To start the day, my student brings in a picture he drew. It's a piece of broccoli with a face (can vegetarians eat that?), or so I think. Wondering whether the drawing is Veggie Tales inspired, I inquire why he penciled broccoli. "That's not broccoli, that's a picture of you with an afro!" Oh, of course. At any rate, remind me not to get that hairstyle ever. I must not be stimulating these kids enough if they're starting to imagine what I'd look like with an afro.

I've had some difficulty keeping the kids on topic and try to monitor the discussion fervently. However, I become a bit lax(ative?) when the students bring up poop. I selfishly let the topic go on, having missed this type of conversation in life lately. Then the kids start listing different words for poop. That's a good practice in synonyms, I rationalize, and let it continue until someone utters "shit." "That's enough," I interject. "But Mister!" "Oh come on, we all knew we were going to have to stop once you brought up that word." The student slapped his forehead in shame, knowing full well the unspoken rules.

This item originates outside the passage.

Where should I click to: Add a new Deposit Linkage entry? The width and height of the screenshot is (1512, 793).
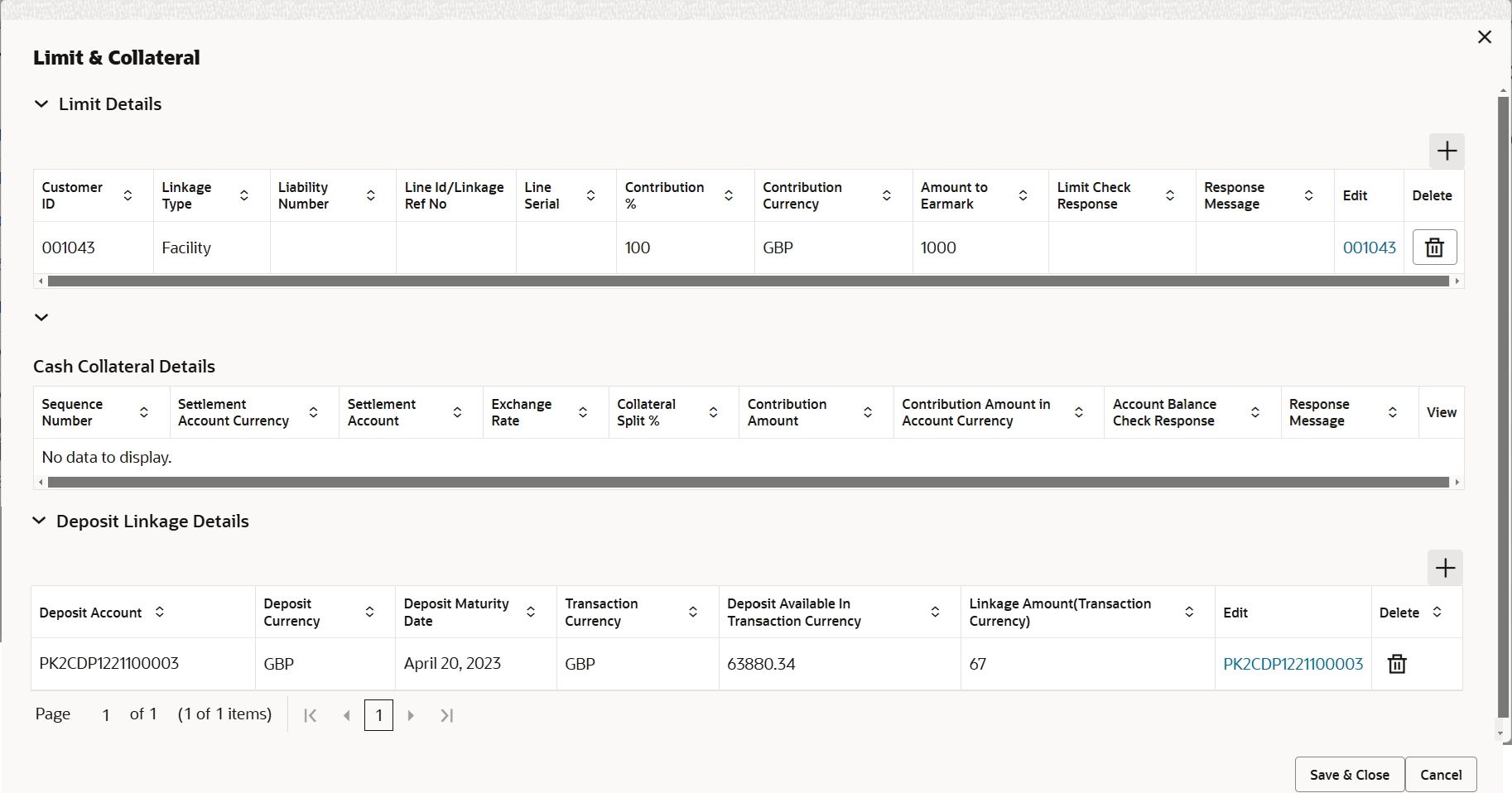point(1445,568)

Even though I enjoy inappropriate things like poop, even I wasn't prepared for the giggling at the mention of Charles Dickens. Yes, Dickens. Unable to settle the students down, I lost my cool and said, "You can't be serious!" "Who names their kid Dickens?" asks one. "It's not a big deal," I say. "Some people have the first name Dick." "No!" one doubts. "Sure," I said. "Don't you know our Vice President, Dick Cheney?" Neither student is familiar with Dick Cheney. "Is Dick Cheney a woman?" one finally asks. If I wasn't present, I would not believe this conversation were happening. I take one of the kids' papers and write at the top "Dick --- Richard." "Dick is a shortened form of the name Richard," I explain.

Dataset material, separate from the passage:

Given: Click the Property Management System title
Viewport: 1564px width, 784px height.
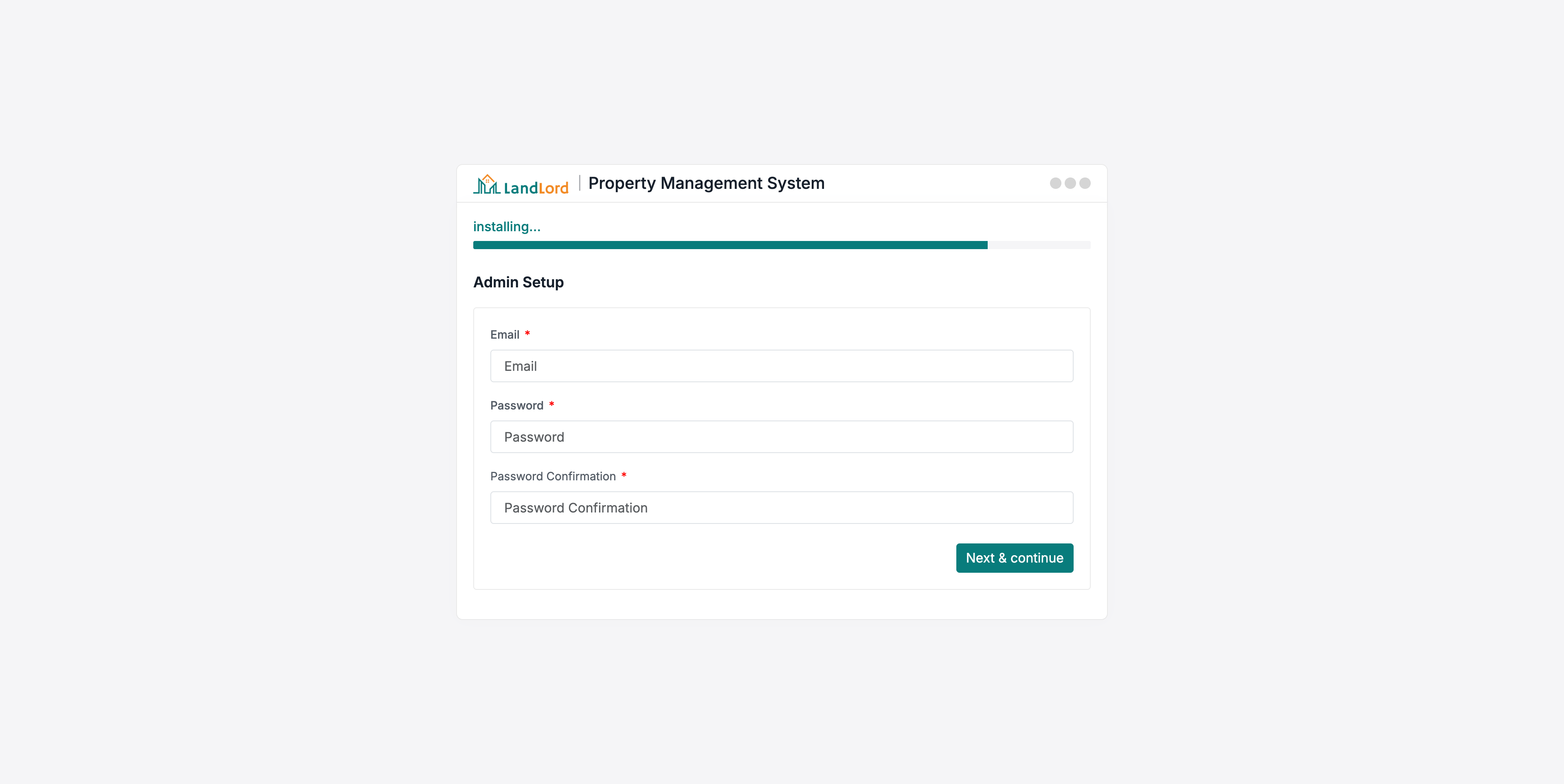Looking at the screenshot, I should pyautogui.click(x=706, y=183).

On to the next tangent, though. One kid likes to do the infamous Joey Gladstone, "Cut it out!" complete with hand motions at least a dozen times during the class. I finally have to ask, "How do you even know Full House?" "I watch it every day," is the response, adding "How rude!" "Stephanie?" I ask. "Yeah, she's hot." "You know, she became addicted to meth when she grew up." "What's meth?" Oops. These kids don't know who the Vice President is, I should hope they'd be ignorant to the existence of meth as well. "It's a bad drug, don't ever do it." I pause, hoping the subject will magically change again. Thank goodness it comes, and not a moment too soon. "Michelle is hot, too." "She's a baby on that show!" I object. "Yeah, but grown up she's hot!" "Well they're twins," I point out. "It's Mary Kate and Ashley Olsen." "I know; they're hot." "Actually, they're creepy looking, all skinny and on drugs." "Why is that all the hot ones have to get screwed up on drugs?" my student ponders. Perhaps this student is actually wise beyond his years - it took me until college to reach that insight.

At the end of the day, my student packs up all of his stuff, except for one paper which he leaves behind. "You forget this," I call after him. "I can't bring that home: you wrote 'Dick' at the top!" Indeed, I had. Granted, it was in the name of instruction, but the bottom line is that I wrote "dick" on his paper.

This is my life, people. Even I can't believe it.